Read the standing charges call for input discussion paper and reply with your views by 19th January 2024.
Responding to the review, Peter Smith, from fuel poverty charity National Energy Action (NEA), said:
For years, there has been growing alarm about increases to standing charges. Many people rightly feel they are now too high and the current approach is unfair. How can it be right that someone who can’t afford any energy for their home, still pays a daily charge that is the same or more than someone in a mansion? An overhaul of the system is long overdue.’
Standing charges aren’t just a matter for the energy suppliers or the energy regulator. How much people pay is often due to government policy. If there was the political will to prioritise these issues in the Autumn Statement, the UK government could cut standing charges to zero for prepayment customers this winter. This would particularly benefit those who are more likely to have missed out on support last winter like the £400 discount Energy Bill Support Scheme and who are much more likely to in debt or struggling now to afford their bills.
In the longer term, more policies should be paid out of taxation and Ofgem should be encouraging suppliers to reflect a customer’s usage when they recover these charges, or a customer’s payment method, which fuels they use, or their ability to pay.
Bill Bullen, Founder and CEO of Utilita Energy, responded to the news:
Standing charges represent the overheads associated with delivery of energy to households – but the standing charge mechanism is particularly unsuitable for prepay customers.

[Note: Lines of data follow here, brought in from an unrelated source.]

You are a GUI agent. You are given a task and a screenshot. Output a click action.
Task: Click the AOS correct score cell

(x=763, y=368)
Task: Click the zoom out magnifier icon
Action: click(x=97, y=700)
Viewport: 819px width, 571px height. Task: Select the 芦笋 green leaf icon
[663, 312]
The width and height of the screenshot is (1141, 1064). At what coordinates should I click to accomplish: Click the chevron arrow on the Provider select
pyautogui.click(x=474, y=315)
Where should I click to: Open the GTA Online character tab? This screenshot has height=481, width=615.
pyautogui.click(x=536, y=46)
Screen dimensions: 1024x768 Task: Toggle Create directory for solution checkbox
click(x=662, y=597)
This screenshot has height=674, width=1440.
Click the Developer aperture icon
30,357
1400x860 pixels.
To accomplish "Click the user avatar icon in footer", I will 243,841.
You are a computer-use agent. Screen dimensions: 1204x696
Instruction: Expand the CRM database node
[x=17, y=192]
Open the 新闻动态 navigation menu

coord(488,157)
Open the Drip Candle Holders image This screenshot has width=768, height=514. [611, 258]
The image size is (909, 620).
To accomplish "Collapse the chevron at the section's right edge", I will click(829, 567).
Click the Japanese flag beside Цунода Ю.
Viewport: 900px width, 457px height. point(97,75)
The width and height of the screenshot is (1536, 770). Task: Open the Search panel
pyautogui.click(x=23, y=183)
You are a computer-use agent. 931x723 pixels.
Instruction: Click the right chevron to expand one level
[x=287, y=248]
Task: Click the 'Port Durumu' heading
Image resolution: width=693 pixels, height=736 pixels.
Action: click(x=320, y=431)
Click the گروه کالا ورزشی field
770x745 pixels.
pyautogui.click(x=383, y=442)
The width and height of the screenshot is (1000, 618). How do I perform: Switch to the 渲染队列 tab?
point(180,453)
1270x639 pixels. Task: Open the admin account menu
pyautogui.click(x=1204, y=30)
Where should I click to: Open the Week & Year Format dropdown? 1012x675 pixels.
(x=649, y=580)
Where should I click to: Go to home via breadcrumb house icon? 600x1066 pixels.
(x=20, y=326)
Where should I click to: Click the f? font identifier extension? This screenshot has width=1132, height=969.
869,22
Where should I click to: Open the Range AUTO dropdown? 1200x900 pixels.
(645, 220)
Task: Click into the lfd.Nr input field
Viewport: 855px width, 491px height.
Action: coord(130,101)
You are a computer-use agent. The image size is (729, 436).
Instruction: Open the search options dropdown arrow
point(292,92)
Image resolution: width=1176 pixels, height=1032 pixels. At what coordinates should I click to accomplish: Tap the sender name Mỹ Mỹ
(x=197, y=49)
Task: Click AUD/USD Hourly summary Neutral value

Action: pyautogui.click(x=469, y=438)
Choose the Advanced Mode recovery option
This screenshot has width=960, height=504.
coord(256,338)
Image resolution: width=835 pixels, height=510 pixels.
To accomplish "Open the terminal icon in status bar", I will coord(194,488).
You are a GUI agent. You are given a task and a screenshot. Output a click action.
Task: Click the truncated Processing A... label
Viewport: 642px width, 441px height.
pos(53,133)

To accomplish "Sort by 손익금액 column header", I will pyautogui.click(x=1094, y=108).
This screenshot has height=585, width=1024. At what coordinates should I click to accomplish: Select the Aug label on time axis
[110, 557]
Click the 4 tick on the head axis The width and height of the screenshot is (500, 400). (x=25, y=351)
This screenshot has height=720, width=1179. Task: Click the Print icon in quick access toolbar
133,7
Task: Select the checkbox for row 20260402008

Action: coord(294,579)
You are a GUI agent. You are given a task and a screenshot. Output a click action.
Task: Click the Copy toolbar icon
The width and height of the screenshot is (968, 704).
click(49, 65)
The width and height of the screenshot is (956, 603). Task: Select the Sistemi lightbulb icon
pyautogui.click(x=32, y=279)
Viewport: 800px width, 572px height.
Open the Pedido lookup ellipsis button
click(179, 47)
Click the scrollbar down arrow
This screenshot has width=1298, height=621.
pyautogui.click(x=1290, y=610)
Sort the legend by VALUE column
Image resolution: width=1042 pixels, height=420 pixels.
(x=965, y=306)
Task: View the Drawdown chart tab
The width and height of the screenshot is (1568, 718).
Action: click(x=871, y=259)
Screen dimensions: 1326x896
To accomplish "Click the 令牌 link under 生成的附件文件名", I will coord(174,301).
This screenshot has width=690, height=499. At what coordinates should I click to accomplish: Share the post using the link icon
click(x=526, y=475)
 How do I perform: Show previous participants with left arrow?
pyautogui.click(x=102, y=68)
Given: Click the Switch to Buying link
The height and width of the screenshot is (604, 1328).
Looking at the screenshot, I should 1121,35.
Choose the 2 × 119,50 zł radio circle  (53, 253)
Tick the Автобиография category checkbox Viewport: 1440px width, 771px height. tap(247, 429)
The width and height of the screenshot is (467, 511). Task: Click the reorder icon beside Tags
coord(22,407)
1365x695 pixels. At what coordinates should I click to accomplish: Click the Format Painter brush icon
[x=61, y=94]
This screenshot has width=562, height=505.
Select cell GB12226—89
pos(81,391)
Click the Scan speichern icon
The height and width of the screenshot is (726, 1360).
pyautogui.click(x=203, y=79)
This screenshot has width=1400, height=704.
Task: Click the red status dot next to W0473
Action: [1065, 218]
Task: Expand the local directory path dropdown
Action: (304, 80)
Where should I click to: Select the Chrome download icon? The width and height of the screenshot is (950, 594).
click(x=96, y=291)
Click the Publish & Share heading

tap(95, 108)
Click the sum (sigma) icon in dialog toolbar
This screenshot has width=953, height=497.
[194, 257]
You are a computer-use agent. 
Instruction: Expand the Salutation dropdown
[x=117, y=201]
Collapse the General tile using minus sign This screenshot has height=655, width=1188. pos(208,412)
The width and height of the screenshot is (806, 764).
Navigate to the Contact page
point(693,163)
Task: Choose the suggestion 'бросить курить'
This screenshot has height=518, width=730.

We are keenly aware that PAYG households – who have a closer relationship with their energy usage and spend – feel that standing charges are like a leak in the meter that slowly drains away their credit. That’s why we have always opted for a two-tier tariff as a better and fairer way to recover standing charge costs.
Since we launched in 2003 we have never applied a standing charge. Only Utilita customers have been able to pay nothing if they use no energy that day, and we’re popular for it.
With standing charges in the spotlight, we fully expect to see more suppliers follow suit until the regulator finds a fairer way to calculate them.